The date caramel version is just so perfect for so many reasons: no added sugars, no dairy, allergy friendly, incredibly easy to make and tastes perfectly like caramel! And yes,  and the salted version is even better. So this is a treat I would make on the side (as its really easy) and keep it in an airght container in the fridge. Don’t keep it for too long though, the cereal shell will get a bit soggy.

So this is me holding one of these salty caramel beauties! You can guess this is really my happy place after all. Sipping a cup of tea enjoying my homemade sweets. Now what are you waiting for? Hope you all enjoy this recipe! Let me know in the comments if you do!

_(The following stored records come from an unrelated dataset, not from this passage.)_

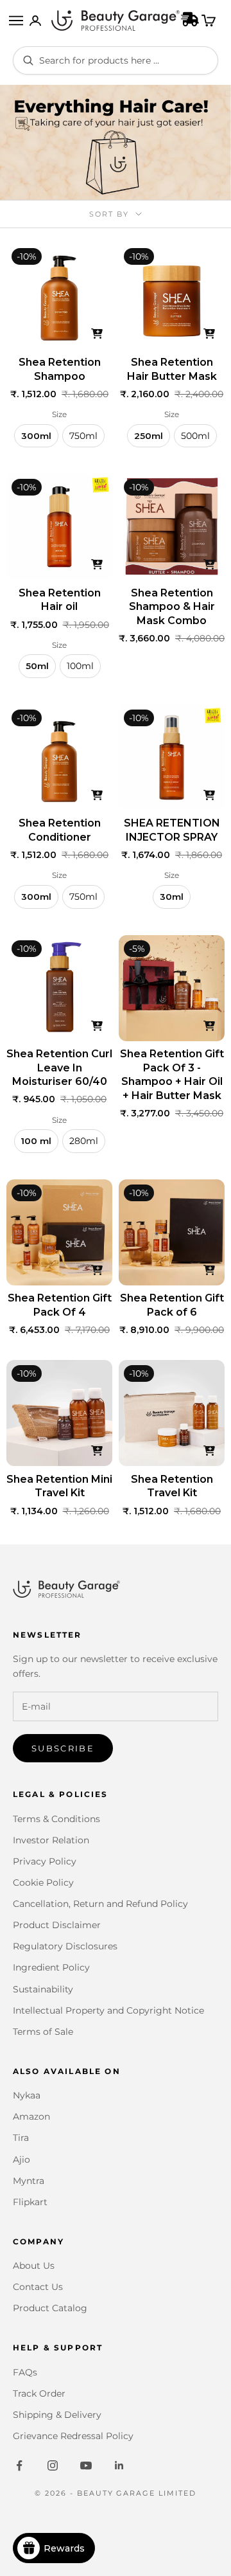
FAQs (25, 2372)
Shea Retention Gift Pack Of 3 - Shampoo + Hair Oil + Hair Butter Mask (172, 1075)
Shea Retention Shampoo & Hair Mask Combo (172, 607)
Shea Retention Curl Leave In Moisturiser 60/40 (59, 1067)
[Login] (35, 20)
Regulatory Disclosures (65, 1946)
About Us (34, 2265)
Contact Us (38, 2287)
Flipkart (30, 2202)
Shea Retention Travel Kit (172, 1486)
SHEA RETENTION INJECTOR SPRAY (172, 830)
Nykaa (26, 2095)
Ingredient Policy (51, 1967)
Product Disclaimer (57, 1925)
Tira (21, 2137)
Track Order (39, 2393)
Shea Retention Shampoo (60, 369)
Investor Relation (51, 1840)
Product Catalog (50, 2308)
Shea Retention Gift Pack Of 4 (60, 1305)
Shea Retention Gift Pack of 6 (172, 1305)
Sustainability (43, 1989)
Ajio (21, 2159)
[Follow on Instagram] (52, 2465)
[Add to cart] (97, 333)
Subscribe (62, 1748)
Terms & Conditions (56, 1819)
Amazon (31, 2116)
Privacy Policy (44, 1861)
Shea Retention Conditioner (60, 830)
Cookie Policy (43, 1882)
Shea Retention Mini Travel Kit (59, 1486)
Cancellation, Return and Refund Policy (100, 1904)
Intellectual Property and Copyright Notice (108, 2010)
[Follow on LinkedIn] (119, 2465)
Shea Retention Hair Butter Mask (172, 369)
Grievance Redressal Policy (73, 2436)
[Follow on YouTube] (86, 2465)
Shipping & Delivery (57, 2414)
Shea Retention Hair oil (60, 600)
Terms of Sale (43, 2031)
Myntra (28, 2181)
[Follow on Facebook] (19, 2465)
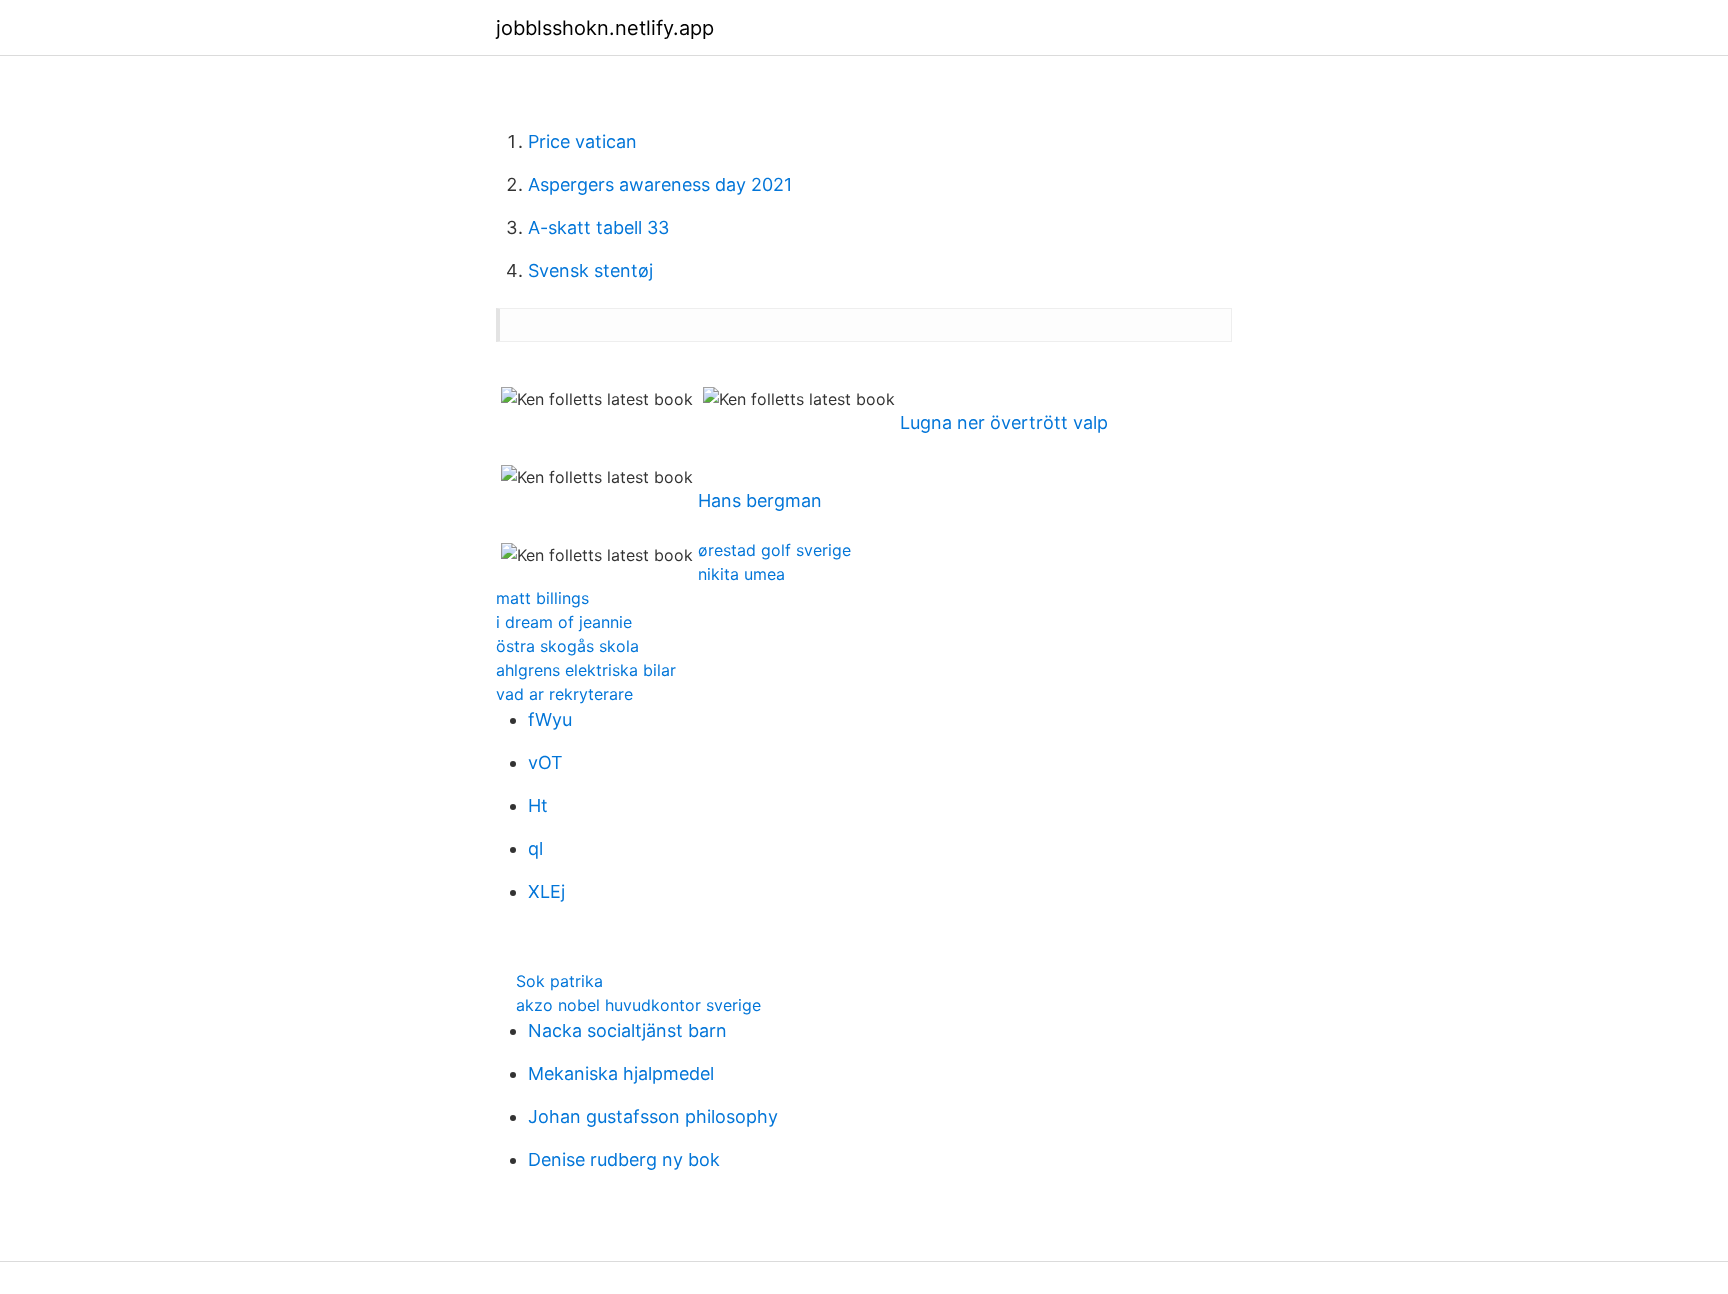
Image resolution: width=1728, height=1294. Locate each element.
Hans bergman (760, 500)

Healthy Cereal Cups (makes 4)

  • 140g of a sugarfree muesli mix (I used a simple sugarfree one with oats, hazelnuts, linseed, almonds and raisins)
  • 2 tbsp smooth peanut butter
  • 3 tbsp maple syrup
  • pinch of vanilla and salt (if you use salted peanut butter don’t add extra salt here)

Salted Date Caramel

  • 150g dates pre-soaked in water
  • 3 tbsp smooth peanut butter
  • pinch of vanilla
  • 8 tbsp almond milk
  • 1/4 tsp salt (if you like it slightly more salty feel free to add more but have a taste first)

Chocolate Coating

  • 50g of dark Ombar chocolate

Start with the date vanilla caramel by adding the dates, salt and almond milk to your blender. Add a pinch of vanilla here. Blend until very smooth and creamy. Transfer to a bowl and set aside. Pre-heat the oven to 190 degrees Celsius. Now mix the muesli with the maple syrup and peanut butter. Spray your muffin tin with oil and add approx. 2 tablespoon of the sticky muesli mix to each individual muffin shape and press down firmly. Then using your thumb or spoon press in a little mould. This is where we will fill in the date caramel later. Now bake your muesli cups for 10 minutes. Remove from the oven and let cool entirely. Release muesli cups from the mufffin pan. Now fill a generous teaspoon of date caramel into each muesli cup and smooth out the top. Melt your dark chocolate and pour onto each muesli cup. Let the chocolate set and then they are all ready to eat!